Crise Plano global prevê enxugamento da gama, foco nos veículos mais vendidos e redução de custos; não há impacto confirmado no Brasil
FOTO: Divulgação

Quando saiu na mídia que a Volkswagen cortaria 100 mil empregos em todo o mundo para ampliar seu programa de reestruturação, a marca não se pronunciou e disse que qualquer decisão ainda precisaria ser analisada pelos órgãos de governança, e que os detalhes do plano, no entanto, seriam apresentados ao conselho fiscal da companhia no dia 9 de julho. A reunião aconteceu e, assim, outra bomba veio à tona: o corte de modelos do portfólio da marca.
Durante desdobramentos do plano de reestruturação global da Volkswagen, aprovado nesta quinta-feira (9) pelo conselho de supervisão da empresa e criado para enfrentar a crise iniciada em 2024, a montadora confirmou que vai retirar de linha modelos com baixo volume de vendas. Em declaração, por vídeo, o CEO da Volkswagen, Oliver Blume, disse que precisa eliminar a capacidade excedente. Há ainda a diminuição do número de versões a fim de simplificar o portfólio, diminuir custos e tornar a operação mais eficiente. Especula-se a extinção de aproximadamente 50% da gama atual.

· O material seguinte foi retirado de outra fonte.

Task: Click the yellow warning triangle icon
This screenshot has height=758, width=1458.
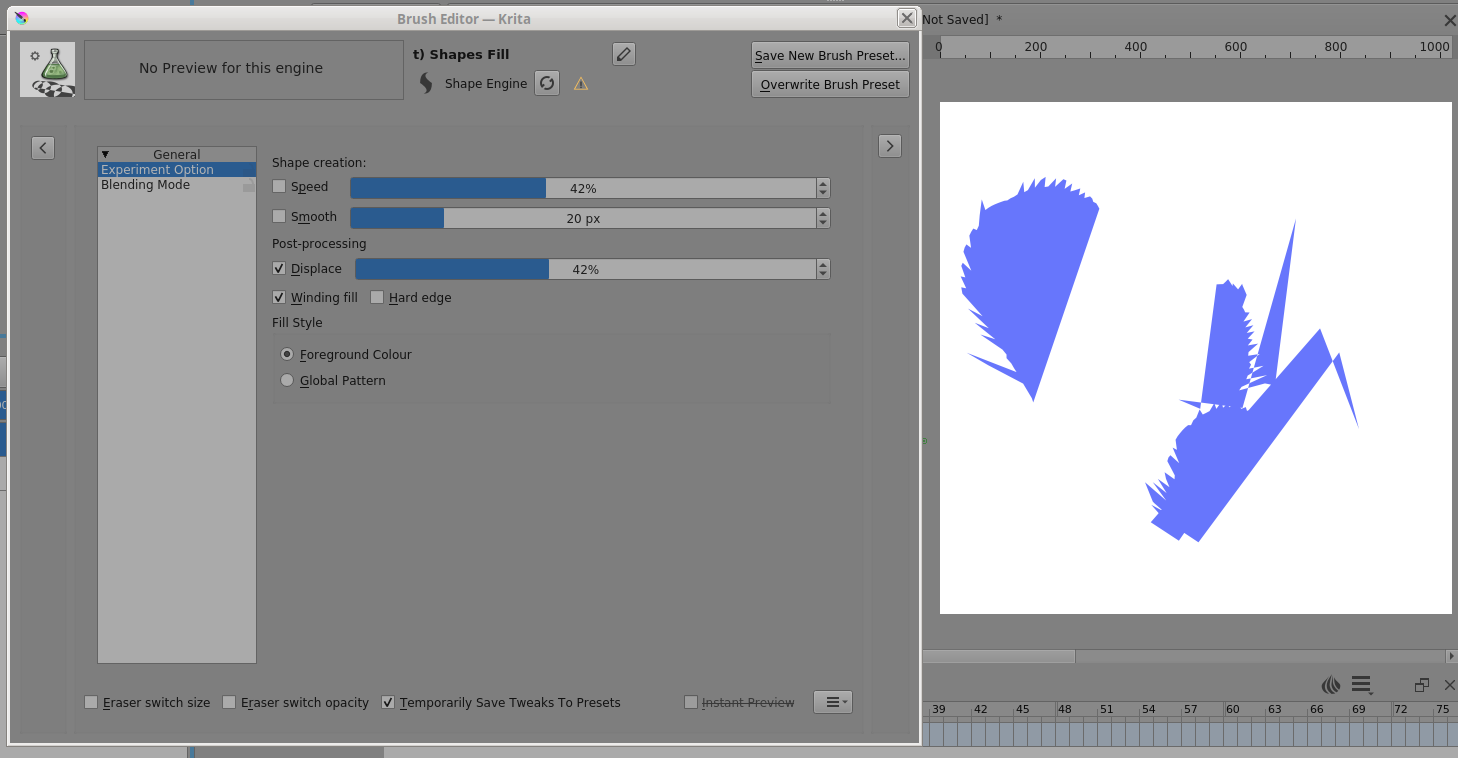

A estratégia também prevê a redução de plataformas e arquiteturas eletrônicas, além da adequação da capacidade de produção nas fábricas europeias, onde a demanda atual está abaixo do potencial das unidades. A empresa ainda não revelou quais outros modelos serão descontinuados, mas já confirmou o fim dos Audi A1 e Q2, bem como dos Volkswagen Touran e T-Roc Cabriolet. Até o momento, nada do que foi dito afeta o mercado brasileiro.
Seja como for, o grupo afirmou que pretende produzir 9 milhões de veículos por ano. Antes da pandemia (2020), a meta era de 12 milhões, número que caiu para 10 milhões recentemente.
Modelos de alto volume ficam, mas empregos caem
Enquanto enxuga a gama, o grupo pretende concentrar investimentos nos veículos com maior demanda. Desse modo, para 2026, estão previstos pelo menos 20 lançamentos entre todas as marcas do conglomerado. Blume afirmou que a prioridade será ampliar o volume de vendas dos modelos mais relevantes em cada mercado.
Em relação a empregos, nada foi detalhado. Mas, diante da diminuição da produção, a queda de vagas é inevitável. Embora não tenha confirmado o corte de 100 mil empregos - mencionado no mês passado pela mídia - a VW já mencionou cortes de 50 mil postos até 2030. No total, 35 mil deles só da Volkswagen.